Comparative Study of the Efficacy of SARNA Sensitive Lotion for Treatment of Uremic Itch in Adult Hemodialysis Patients

Inclusion Criteria

• Male or female patients 18 years of age to 70 years of age.
• A diagnosis of moderate to severe pruritus.
• At least 3 episodes of itch over a period of 2 weeks, each lasting for 2 minutes or more.
• Symptoms of itch in regular pattern over 6 months.
• Itch Visual analog scale (VAS) of 3cm or more out of 10 cm.
• All subjects will be end stage renal failure patients undergoing hemodialysis for at least 3 months, who have substantial pruritus for more than 6 months.
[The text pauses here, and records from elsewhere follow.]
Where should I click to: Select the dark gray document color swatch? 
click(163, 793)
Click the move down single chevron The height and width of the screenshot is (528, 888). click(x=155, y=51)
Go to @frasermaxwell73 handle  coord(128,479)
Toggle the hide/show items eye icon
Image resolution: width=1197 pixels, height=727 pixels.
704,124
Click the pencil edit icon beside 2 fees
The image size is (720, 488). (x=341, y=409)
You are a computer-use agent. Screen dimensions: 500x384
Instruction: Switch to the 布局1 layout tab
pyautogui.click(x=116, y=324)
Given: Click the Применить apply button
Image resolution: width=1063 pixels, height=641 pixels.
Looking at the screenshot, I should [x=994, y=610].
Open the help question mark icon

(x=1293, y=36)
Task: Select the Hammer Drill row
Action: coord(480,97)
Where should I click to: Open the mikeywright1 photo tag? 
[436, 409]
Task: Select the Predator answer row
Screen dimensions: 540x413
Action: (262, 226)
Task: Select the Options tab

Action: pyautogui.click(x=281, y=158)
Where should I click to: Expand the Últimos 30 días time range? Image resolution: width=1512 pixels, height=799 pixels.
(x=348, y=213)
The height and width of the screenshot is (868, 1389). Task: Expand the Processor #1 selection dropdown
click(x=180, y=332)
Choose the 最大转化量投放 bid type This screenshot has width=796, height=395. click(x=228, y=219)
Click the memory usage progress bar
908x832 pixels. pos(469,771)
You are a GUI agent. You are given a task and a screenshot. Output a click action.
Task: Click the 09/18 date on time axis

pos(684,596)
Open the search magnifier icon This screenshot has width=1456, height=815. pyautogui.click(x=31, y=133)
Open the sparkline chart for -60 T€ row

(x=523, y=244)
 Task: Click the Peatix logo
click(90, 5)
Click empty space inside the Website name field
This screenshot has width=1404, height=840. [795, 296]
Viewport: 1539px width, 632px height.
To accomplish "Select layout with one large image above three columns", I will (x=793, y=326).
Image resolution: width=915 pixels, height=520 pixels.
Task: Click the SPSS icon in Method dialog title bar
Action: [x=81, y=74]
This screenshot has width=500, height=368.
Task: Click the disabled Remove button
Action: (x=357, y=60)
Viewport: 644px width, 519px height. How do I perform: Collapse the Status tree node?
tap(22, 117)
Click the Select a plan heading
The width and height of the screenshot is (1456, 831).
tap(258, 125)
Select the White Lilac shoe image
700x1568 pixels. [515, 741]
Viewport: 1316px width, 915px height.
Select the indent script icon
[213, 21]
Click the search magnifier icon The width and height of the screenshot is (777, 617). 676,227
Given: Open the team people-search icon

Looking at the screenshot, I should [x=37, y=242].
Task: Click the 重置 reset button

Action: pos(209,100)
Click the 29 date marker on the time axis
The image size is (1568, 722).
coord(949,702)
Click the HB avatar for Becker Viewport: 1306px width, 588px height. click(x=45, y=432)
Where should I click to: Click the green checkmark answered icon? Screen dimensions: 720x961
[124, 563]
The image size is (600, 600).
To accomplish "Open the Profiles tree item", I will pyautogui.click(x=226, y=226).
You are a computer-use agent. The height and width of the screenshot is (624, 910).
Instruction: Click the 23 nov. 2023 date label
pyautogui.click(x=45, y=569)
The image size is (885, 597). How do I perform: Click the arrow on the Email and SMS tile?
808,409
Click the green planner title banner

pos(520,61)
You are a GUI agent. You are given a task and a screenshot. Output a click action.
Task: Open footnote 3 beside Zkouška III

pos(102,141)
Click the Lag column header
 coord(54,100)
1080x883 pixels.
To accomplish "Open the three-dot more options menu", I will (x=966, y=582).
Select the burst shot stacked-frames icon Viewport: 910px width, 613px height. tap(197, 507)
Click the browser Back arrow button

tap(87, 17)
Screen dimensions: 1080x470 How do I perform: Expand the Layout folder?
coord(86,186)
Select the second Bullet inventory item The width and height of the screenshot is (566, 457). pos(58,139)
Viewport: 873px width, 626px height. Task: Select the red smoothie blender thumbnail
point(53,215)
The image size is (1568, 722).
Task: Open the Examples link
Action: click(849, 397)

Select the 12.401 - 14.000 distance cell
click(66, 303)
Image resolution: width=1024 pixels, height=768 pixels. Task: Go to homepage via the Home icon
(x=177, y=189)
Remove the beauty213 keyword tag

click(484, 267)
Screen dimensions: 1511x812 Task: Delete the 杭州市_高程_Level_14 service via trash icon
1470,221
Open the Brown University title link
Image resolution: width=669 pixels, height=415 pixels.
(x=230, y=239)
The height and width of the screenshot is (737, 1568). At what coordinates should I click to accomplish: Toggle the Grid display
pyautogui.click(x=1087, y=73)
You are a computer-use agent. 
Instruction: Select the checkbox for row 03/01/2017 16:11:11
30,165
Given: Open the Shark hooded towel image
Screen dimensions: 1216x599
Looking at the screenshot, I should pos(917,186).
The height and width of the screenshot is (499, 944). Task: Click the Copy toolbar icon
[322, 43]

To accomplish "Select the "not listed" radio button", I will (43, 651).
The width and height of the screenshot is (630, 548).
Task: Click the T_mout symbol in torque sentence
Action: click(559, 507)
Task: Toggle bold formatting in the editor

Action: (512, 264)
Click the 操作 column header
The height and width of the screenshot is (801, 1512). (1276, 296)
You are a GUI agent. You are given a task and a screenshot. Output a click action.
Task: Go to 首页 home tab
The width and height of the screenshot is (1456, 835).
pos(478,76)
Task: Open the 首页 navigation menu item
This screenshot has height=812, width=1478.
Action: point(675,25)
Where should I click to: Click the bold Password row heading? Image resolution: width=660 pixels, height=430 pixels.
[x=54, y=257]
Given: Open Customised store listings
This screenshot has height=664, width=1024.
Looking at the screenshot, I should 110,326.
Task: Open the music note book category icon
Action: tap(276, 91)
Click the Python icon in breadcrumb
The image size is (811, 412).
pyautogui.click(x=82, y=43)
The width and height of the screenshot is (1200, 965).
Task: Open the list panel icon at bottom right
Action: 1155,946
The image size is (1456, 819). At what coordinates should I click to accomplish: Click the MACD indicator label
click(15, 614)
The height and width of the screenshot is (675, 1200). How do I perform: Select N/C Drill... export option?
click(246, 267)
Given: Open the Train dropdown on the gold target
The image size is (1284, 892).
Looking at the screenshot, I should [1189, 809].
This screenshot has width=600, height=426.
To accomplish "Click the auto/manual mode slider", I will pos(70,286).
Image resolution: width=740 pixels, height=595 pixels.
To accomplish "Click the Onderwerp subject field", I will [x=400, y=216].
Substantial pruritus is defined as persistent pruritus impairing sleep or daytime activity.
• Ability and willingness to follow all study procedures, attend all scheduled visits, and successfully complete the study
• The ability to understand and sign a written informed consent form, which must be obtained prior to treatment.

Exclusion Criteria

• Presence of infection (as defined by the investigator) on the area to be treated.
• Subjects with history of pruritus predating renal failure and subjects with skin disease unrelated to uremia, such as atopic dermatitis, will be excluded.
• Use of systemic medications for treatment of pruritus including corticosteroids within the past 4 weeks and during the study.
• Use of topical medications for treatment of pruritus, including corticosteroids, within the past week.
• Pregnant women, women who are breast feeding, or women of child bearing potential who are not practicing an acceptable method of birth control (abstinence, birth control pill/patch, barrier with spermicidal jelly, IUD, etc.), as determined by the investigator. Acceptable contraception must be used during the entire study.